Ariane 6 One Step Closer, But Still No Launch Date

Ariane 6 One Step Closer, But Still No Launch Date

Europe’s new Ariane 6 rocket is one step closer to launch today following a successful, if brief, engine test. A longer test is scheduled next month. Only then will European officials be ready to say when the inaugural launch will take place. For now, they will not even commit to the first half of 2024.

A 4-second test firing of the core stage’s Vulcain 2.1 engine finally took place yesterday at the Guiana Space Centre in Kourou, French Guiana on the northeast coast of South America.

Originally planned for July 19, it slipped to August 29 and then again to yesterday. That was the charm.

Announcing the successful test this morning, ESA emphasized the rocket used for this test “is not intended for flight.” Flight models are still being manufactured in France (core stage) and Germany (upper stage) and the solid rocket boosters are being assembled in Kourou.

Ariane 6 is the successor to Ariane 5 and was supposed to be ready by 2020. As usually happens with new rockets, or new technology in general, it encountered a series of delays. ESA, which is in charge of Ariane 6 development, conceded recently it will not be until 2024.

That leaves Europe with a gap in access to space for heavy payloads. All the Ariane 5s have been launched already.  Not only that, but Europe no longer can use Russian medium-class Soyuz rockets. The European-Russian agreement to launch Soyuz from Europe’s launch site in French Guiana dissolved after Russian invaded Ukraine. To top it off, Europe’s new small rocket, Vega-C, failed on its second launch in December 2022. The last of the original version of Vega will lift off next month. At that point Europe will be completely without independent access to space.

ESA already has had to buy three launches from SpaceX for satellites that couldn’t wait.

ESA Director General Josef Aschbacher and officials from other key stakeholders briefed the press on Monday, a date selected long before the 4-second test was once again postponed. Ariane Group is the prime contractor, Arianespace is in charge of launch services, and France’s space agency CNES operates the Guiana Space Centre and is responsible for the launch pads and their connections to the rocket.

L-R: Toni Tolker-Nielsen, Director of Space Transportation, ESA; Stéphane Israël, CEO, Arianespace; Philippe Baptiste, President, CNES; Josef Aschbacher, Director General, ESA; Martin Sion, CEO, Ariane Group; Philippe Willekens, Head of Communication Department, ESA; Carrine Leveau, Director of Space Transporation, CNES. Screengrab, September 4, 2023.

Their key message was they are not ready to say when Ariane 6 will fly. Aschbacher declined to say even if it would be in the first half of 2024 as they were waiting for the results not only from yesterday’s 4-second test, but the full-duration test on October 3. The core stage engine will fire for 470 seconds, almost 8 minutes, as it would in normal operations.

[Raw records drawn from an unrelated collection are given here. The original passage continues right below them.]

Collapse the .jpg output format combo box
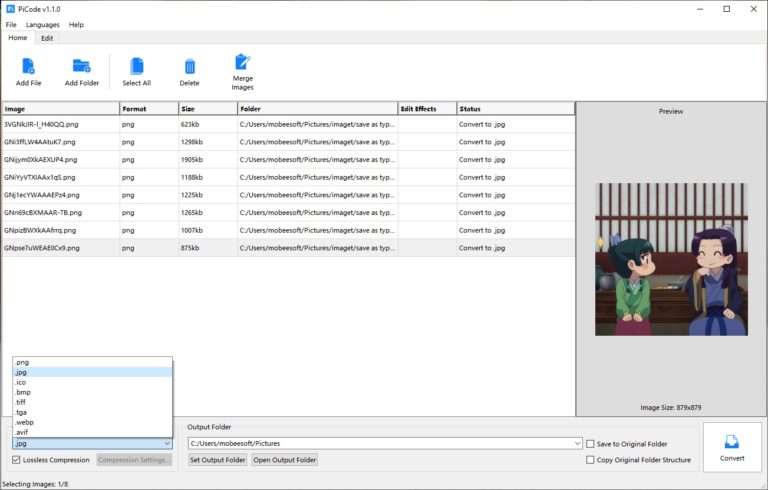Image resolution: width=768 pixels, height=490 pixels. [166, 443]
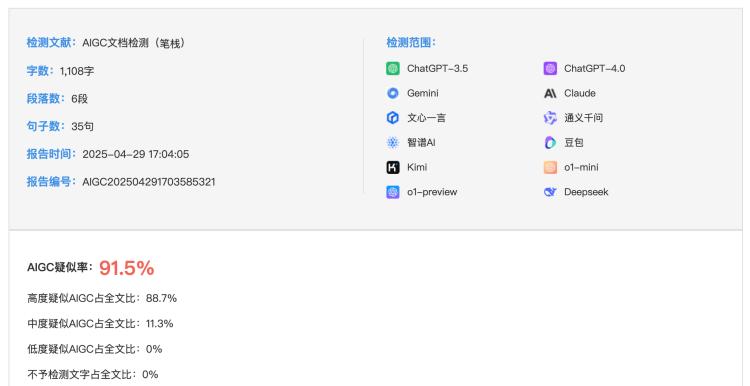Click the 字数 1,108字 entry
750x386 pixels.
pyautogui.click(x=60, y=71)
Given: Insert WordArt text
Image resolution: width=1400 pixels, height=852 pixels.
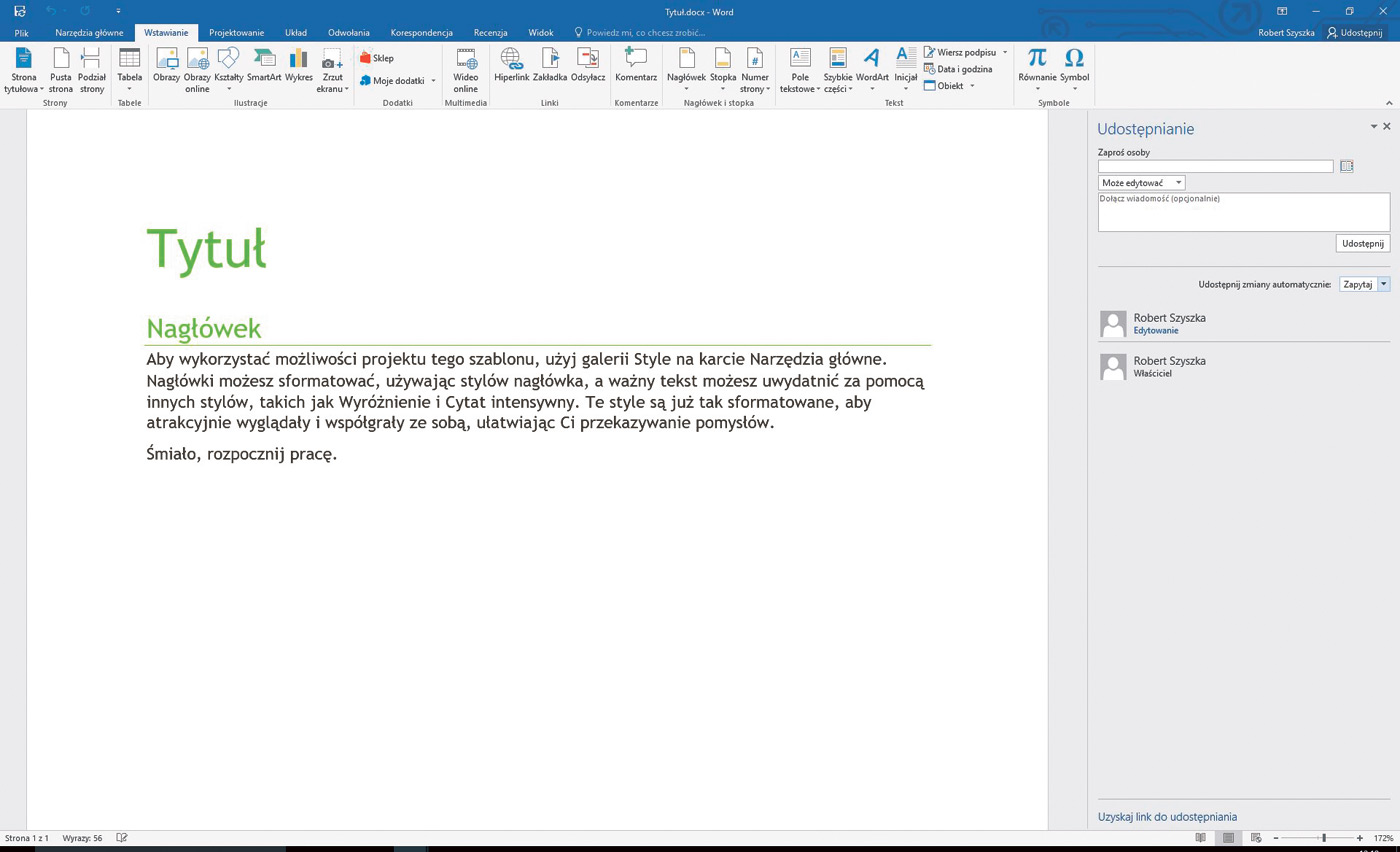Looking at the screenshot, I should [871, 66].
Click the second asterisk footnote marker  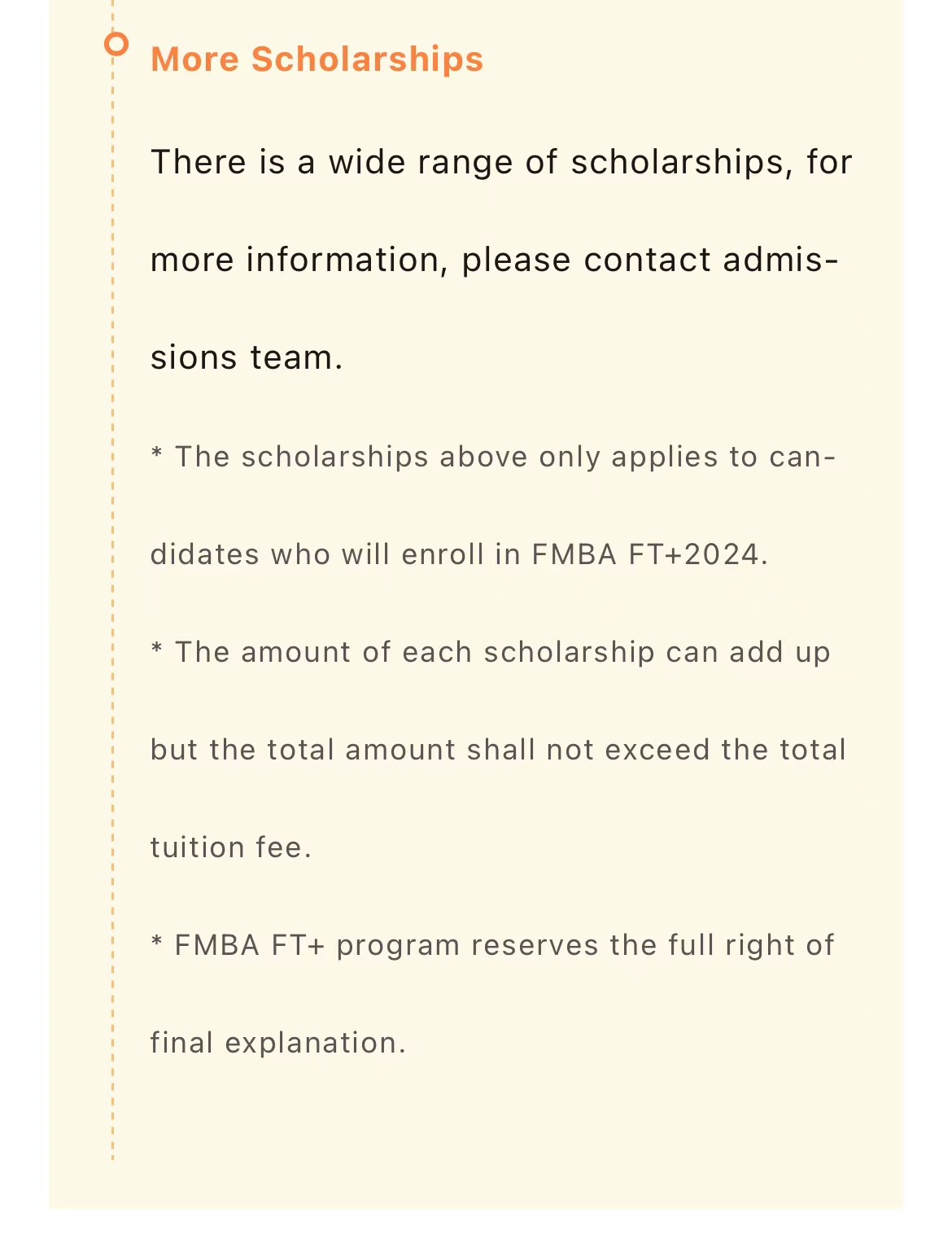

“We will define the launch period after the tests have been conducted. You asked if everything goes fine could we meet the date before the end of June [2024]. There is a lot of uncertainties built along the way. Please allow me not to speculate at this point in time. We do promise to give you a period of time in about a month’s time. Let me reassure you that we have stabilized the schedule, the tests are looking really good so far. Of course there are still very critical ones ahead. I think that the chances are if everything goes perfect, things are pretty good that it’s not too late in the next year, but there are still a lot of unknowns ahead of us.” — Josef Aschbacher

A test fire of Ariane 6’s upper stage at the German Aerospace Center’s facility in Lampoldshausen on September 1 was a success. The reignitable Vinci engine and its Auxiliary Power Unit were fired in tandem to validate how they operate together.